Dalam sebuah pernyataan yang dikeluarkan oleh Kementerian Luar Negeri Malaysia pada hari Minggu 16 Desember 2018, pemerintahan Perdana Menteri Mahathir Mohammad itu juga mengatakan:
"Malaysia sangat menentang keputusan pemerintah Australia untuk mengakui Yerusalem Barat sebagai ibu kota Israel," demikian seperti dikutip dari keterangan pers Kemlu Malaysia yang diterima Liputan6.com, Minggu (16/12/2018).
"Malaysia dengan tegas percaya bahwa pengumuman ini, yang dibuat sebelum penyelesaian solusi dua negara (two state solution), adalah prematur dan penghinaan terhadap Palestina dan perjuangan mereka untuk hak menentukan nasib sendiri."

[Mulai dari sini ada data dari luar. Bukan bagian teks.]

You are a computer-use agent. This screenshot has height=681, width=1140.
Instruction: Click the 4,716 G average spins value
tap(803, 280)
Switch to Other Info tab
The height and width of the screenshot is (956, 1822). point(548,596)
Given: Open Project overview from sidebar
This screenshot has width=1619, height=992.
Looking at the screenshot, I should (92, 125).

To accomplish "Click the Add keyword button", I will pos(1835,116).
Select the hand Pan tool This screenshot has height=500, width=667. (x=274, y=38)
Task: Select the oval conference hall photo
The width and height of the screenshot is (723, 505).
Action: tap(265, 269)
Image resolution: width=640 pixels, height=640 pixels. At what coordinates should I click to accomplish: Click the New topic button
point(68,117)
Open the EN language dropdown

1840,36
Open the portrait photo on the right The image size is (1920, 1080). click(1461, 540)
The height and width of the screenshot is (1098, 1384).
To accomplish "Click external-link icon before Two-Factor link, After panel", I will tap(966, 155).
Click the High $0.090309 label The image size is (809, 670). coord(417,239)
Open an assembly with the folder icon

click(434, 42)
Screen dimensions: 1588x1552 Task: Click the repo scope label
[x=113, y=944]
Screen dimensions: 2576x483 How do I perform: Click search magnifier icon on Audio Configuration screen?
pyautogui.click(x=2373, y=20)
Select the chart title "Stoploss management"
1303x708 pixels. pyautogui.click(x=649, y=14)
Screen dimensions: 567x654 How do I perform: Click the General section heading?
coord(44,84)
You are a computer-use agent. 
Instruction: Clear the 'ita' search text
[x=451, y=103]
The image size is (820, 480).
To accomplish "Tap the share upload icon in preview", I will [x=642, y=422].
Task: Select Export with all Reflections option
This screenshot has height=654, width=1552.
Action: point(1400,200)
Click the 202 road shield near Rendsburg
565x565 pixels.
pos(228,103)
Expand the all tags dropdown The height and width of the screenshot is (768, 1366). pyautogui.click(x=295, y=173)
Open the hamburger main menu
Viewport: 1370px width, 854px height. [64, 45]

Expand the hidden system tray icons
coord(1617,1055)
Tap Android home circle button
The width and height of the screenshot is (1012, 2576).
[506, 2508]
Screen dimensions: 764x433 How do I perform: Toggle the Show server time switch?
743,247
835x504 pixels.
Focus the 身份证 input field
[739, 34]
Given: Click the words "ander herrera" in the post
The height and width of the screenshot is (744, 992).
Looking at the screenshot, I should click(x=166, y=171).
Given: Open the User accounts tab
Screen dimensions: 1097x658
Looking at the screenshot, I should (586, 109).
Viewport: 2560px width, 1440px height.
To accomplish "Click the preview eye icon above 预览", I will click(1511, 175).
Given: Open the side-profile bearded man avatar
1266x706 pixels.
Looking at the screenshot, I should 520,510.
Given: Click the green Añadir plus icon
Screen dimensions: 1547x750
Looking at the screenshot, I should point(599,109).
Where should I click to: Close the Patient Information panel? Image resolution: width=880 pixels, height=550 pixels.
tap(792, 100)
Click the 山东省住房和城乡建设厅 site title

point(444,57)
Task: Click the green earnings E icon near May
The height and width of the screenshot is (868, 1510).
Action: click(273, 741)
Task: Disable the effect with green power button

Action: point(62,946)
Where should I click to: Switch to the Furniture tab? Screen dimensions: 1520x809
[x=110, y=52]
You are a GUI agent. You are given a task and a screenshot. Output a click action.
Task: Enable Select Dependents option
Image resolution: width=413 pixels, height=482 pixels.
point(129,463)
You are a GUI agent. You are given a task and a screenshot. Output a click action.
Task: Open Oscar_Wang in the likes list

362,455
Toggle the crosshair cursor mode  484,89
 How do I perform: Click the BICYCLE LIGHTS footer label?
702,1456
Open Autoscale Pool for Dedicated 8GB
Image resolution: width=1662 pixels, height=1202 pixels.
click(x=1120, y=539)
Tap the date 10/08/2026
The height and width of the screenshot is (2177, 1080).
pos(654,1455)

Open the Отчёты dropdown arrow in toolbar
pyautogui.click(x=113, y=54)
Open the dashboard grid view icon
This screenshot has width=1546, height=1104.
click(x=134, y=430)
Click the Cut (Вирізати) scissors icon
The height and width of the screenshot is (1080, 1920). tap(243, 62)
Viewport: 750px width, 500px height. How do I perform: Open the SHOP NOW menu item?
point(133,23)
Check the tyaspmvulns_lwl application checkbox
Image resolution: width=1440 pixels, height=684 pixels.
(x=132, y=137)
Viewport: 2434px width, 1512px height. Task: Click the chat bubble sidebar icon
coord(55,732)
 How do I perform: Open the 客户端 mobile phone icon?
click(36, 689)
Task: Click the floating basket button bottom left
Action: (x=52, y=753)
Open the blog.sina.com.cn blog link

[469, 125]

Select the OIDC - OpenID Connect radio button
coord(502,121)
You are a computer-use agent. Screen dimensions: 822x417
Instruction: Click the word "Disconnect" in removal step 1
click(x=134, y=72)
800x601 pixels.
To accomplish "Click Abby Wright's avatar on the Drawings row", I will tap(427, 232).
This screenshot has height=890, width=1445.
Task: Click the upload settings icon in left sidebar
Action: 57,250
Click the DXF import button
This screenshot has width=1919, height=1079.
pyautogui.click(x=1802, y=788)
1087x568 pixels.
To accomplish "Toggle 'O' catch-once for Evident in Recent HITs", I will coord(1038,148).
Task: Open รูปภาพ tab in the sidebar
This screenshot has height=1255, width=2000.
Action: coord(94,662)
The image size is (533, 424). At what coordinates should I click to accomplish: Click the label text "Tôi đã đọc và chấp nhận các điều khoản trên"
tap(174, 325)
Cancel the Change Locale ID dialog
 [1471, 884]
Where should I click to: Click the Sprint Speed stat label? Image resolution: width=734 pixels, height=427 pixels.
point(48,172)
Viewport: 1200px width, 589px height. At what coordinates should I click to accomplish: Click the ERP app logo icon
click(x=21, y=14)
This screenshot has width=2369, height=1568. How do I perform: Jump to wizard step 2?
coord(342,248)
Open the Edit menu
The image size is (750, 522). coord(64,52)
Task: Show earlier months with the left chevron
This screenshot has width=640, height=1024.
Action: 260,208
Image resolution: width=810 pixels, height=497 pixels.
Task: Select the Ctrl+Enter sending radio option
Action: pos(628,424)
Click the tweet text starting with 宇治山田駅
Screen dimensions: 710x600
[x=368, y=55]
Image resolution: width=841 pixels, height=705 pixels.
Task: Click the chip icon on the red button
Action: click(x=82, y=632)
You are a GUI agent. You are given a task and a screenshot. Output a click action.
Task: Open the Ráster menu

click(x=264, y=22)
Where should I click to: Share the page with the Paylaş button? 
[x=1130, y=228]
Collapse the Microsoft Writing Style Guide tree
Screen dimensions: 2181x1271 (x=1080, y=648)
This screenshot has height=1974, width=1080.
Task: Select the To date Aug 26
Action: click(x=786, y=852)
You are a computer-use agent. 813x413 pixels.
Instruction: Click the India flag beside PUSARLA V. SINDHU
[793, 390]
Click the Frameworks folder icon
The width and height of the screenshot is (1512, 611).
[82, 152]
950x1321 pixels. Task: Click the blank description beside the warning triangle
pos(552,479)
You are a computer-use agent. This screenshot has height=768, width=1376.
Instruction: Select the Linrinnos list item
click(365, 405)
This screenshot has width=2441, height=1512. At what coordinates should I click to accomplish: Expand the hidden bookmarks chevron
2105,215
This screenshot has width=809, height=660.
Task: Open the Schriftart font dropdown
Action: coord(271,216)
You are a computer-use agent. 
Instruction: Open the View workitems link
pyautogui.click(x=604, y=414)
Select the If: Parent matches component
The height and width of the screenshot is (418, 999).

"Malaysia menegaskan kembali posisi jangka panjang bahwa solusi dua negara, di mana Palestina dan Israel hidup berdampingan dalam damai, adalah satu-satunya solusi yang layak untuk konflik Palestina-Israel. Malaysia akan terus bekerja sama dengan semua mitra untuk menemukan solusi yang adil, komprehensif dan abadi untuk konflik."
3. Yordania
Pemerintah Yordania, pada Sabtu 15 Desember, mengutuk keputusan Australia yang mengakui Yerusalem Barat sebagai ibu kota Israel.
Kementerian Luar Negeri Yordania mengatakan dalam sebuah pernyataan bahwa Yerusalem adalah salah satu isu status terakhir (the final status), terkait nasib yang akan diputuskan melalui negosiasi langsung sejalan dengan resolusi legitimasi internasional.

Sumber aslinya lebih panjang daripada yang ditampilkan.